What entropy balancing calculations tell us is that what really has changed since the industrial revolution is that mankind has already unwittingly been in a process of geo-engineering by modifying the entropy of the biosphere. We have run a lot of processes that are irreversible without outside energy input. When we ‘consume’ non-renewable energy, we create entropy which will take more energy than we won just to clean up again.

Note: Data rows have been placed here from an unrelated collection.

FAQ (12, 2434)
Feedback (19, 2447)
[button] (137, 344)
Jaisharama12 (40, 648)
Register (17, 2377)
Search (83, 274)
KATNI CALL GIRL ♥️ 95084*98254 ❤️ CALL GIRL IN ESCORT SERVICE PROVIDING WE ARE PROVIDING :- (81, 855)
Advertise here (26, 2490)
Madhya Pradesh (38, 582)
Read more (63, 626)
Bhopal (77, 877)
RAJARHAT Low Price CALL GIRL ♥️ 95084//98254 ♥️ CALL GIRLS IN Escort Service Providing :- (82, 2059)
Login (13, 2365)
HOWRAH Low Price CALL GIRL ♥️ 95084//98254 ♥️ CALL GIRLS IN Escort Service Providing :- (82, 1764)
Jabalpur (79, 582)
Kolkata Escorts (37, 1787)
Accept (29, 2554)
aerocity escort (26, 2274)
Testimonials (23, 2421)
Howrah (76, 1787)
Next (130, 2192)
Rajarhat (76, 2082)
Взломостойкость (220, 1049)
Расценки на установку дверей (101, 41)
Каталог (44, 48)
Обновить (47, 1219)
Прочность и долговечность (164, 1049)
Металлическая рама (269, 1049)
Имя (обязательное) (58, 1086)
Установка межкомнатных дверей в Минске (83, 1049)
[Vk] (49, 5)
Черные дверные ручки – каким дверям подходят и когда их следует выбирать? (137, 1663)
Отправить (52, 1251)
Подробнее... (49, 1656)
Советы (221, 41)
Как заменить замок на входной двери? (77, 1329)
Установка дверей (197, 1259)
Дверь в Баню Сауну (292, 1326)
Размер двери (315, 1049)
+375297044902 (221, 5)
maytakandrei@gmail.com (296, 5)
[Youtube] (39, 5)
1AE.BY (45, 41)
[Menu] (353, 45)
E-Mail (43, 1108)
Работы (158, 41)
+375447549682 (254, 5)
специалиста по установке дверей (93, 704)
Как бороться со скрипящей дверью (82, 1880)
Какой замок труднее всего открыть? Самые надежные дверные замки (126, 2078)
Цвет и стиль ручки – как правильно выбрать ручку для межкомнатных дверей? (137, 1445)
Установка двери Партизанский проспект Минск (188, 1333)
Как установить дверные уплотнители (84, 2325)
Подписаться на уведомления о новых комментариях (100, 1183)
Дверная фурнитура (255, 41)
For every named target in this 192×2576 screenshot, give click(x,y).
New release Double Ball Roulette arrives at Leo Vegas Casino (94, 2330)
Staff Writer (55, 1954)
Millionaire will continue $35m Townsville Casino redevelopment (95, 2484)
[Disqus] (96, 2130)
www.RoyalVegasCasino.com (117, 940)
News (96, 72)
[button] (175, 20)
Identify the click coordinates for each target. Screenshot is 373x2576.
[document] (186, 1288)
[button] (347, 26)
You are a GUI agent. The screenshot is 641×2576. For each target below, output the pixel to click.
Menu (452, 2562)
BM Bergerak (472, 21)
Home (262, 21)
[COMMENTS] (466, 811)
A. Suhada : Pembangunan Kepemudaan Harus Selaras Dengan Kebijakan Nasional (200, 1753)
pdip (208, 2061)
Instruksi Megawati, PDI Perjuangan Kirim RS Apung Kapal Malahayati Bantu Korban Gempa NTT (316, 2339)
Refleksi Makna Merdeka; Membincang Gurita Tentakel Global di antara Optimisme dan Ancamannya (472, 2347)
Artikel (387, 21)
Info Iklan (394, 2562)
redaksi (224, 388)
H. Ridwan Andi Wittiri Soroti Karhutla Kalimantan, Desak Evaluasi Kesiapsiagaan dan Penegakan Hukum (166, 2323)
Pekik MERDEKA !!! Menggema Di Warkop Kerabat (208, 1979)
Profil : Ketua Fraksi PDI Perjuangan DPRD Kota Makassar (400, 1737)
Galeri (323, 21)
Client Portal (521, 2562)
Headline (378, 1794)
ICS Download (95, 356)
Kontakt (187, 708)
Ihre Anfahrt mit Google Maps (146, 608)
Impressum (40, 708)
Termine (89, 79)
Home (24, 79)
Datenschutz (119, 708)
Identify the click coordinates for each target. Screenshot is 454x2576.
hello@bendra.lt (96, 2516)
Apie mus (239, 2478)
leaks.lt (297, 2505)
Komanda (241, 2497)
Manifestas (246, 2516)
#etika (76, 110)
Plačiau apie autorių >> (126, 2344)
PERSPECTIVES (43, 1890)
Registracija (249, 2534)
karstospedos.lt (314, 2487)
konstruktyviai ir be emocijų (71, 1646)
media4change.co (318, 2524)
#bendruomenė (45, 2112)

This puts a real dampener on geo-engineering solutions to global warming. Any such concept must be given a ‘moral’ code that it must not increase the entropy of the biosphere. In plain English, it has to be reversible. The reason is simple: Imagine we could burn some stuff (perhaps sulfur) that would somehow reduce the greenhouse effect. If you consider this a magic bullet, you have to offset the burning of fossil fuels with the burning of yet another thing. It’s combating one irreversible thing by adding yet another. So if this process hits the end of the road somewhere for any unforeseen but undesirable reason, you can’t go back! It would take almost inconceivable arrogance on the part of our species to assume that we are so smart that it’s ok to engineer our biosphere in an irreversible way.
The problem with making people think in this way is this: In our everyday lives we never have to worry about (sh)it: Because our households, our workplaces, and our roads aren’t closed systems, we don’t notice the entropy we put into the world when we flush the toilet, burn fuel, leave the printer on, or dispose of our rubbish. We think of it as ‘keeping the house clean’, not as making the world dirty. Our thinking would change dramatically if our household became a closed system tomorrow, with nothing being allowed in our out. Yet our biosphere is exactly that.
I think the discussion about sustainability is an especially tricky one because you also have to consider the speed of things changing not just the change itself.
Let me explain: The second law states that entropy in a closed system stays the same (which never happens in an interesting system) or increases. So even if mankind did not start the industrial revolution, entropy would increase anyway. And if you look at your Earth on a long enough timescale, say several billion years, life will dwindle for sure because we run out of solar energy. (Or actually die as a result of an outburst of too much energy from the aging sun, but that’s a different story.) No matter what, Earth will get an forbidding place sooner or later.
The problem with using non-renewable resources is the “sooner-option”, the speedup of the intrinsic decay. The problem is not the increase of entropy itself, as Karl explained above, the trouble comes from the increase of the increase.
Whatever we do, we will at least slightly “pollute” our environment with additional entropy. Wether this will be compensated by nature or shorten the “usefull lifetime” of our planet is one of the most intractable questions of our time.